• [EXERCISE DIRECTIONS]: Transcribe the following entries word for word; no picture is to appear in the copy.

• [DATA SHOWN]:
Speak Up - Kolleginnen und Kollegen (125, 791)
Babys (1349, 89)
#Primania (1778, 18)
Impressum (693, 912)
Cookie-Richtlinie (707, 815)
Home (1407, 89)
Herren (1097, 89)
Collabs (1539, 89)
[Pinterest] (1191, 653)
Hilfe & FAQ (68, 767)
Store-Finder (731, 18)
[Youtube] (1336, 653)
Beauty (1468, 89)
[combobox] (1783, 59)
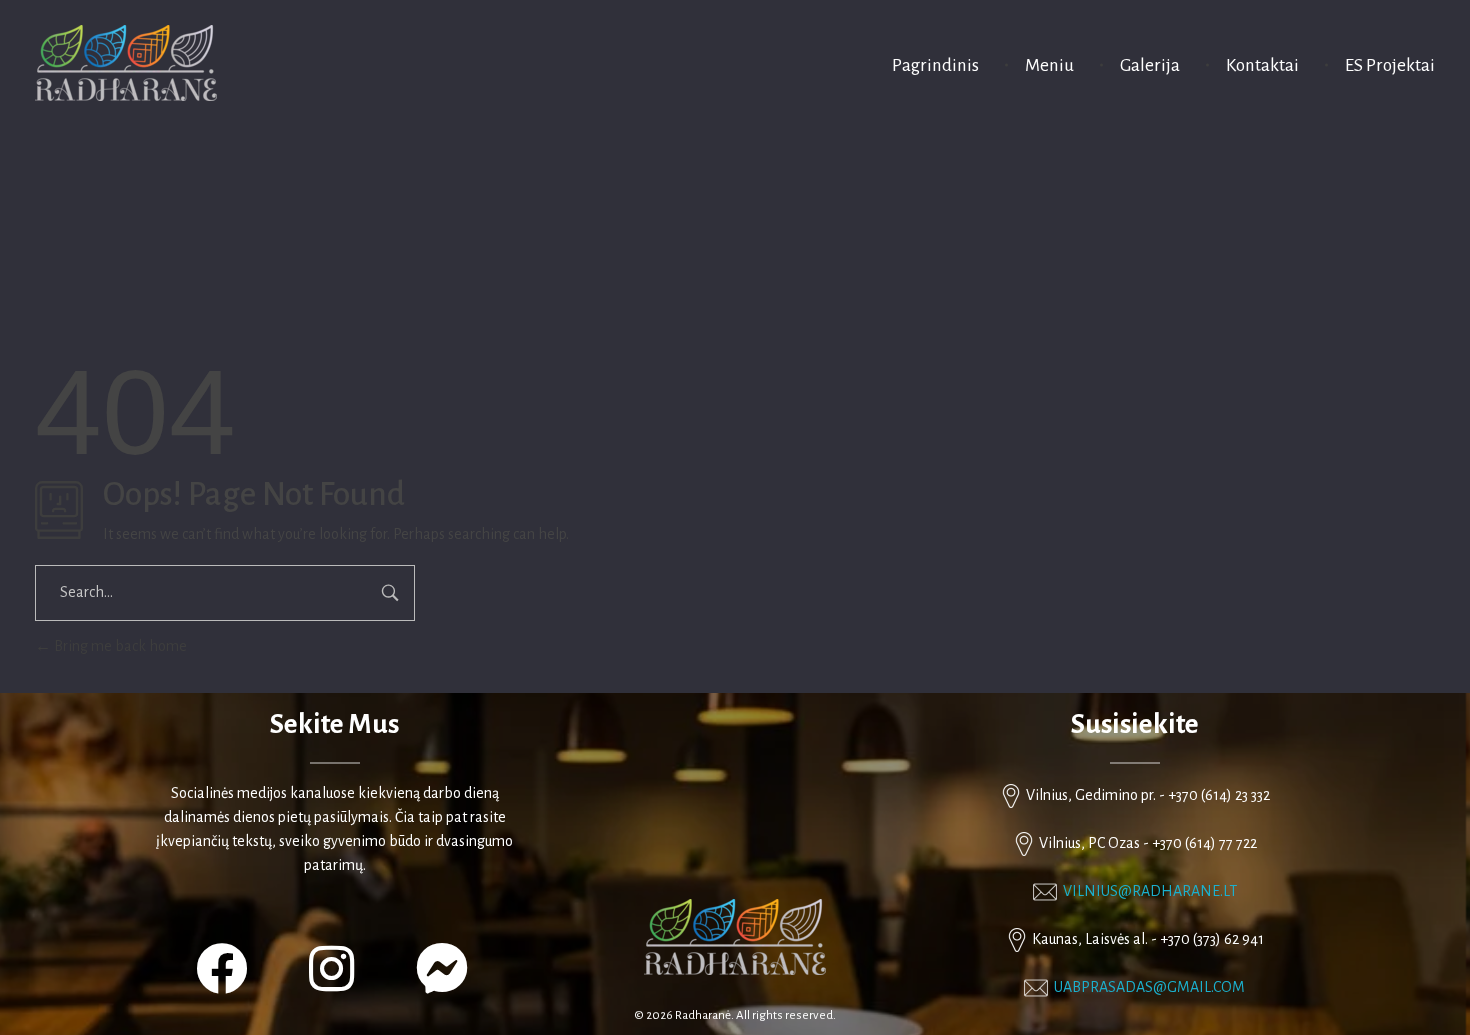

• [WRITTEN SOLUTION]:
Speak Up - Kolleginnen und Kollegen (125, 791)
Babys (1349, 89)
#Primania (1778, 18)
Impressum (693, 912)
Cookie-Richtlinie (707, 815)
Home (1407, 89)
Herren (1097, 89)
Collabs (1539, 89)
[Pinterest] (1191, 653)
Hilfe & FAQ (68, 767)
Store-Finder (731, 18)
[Youtube] (1336, 653)
Beauty (1468, 89)
[combobox] (1783, 59)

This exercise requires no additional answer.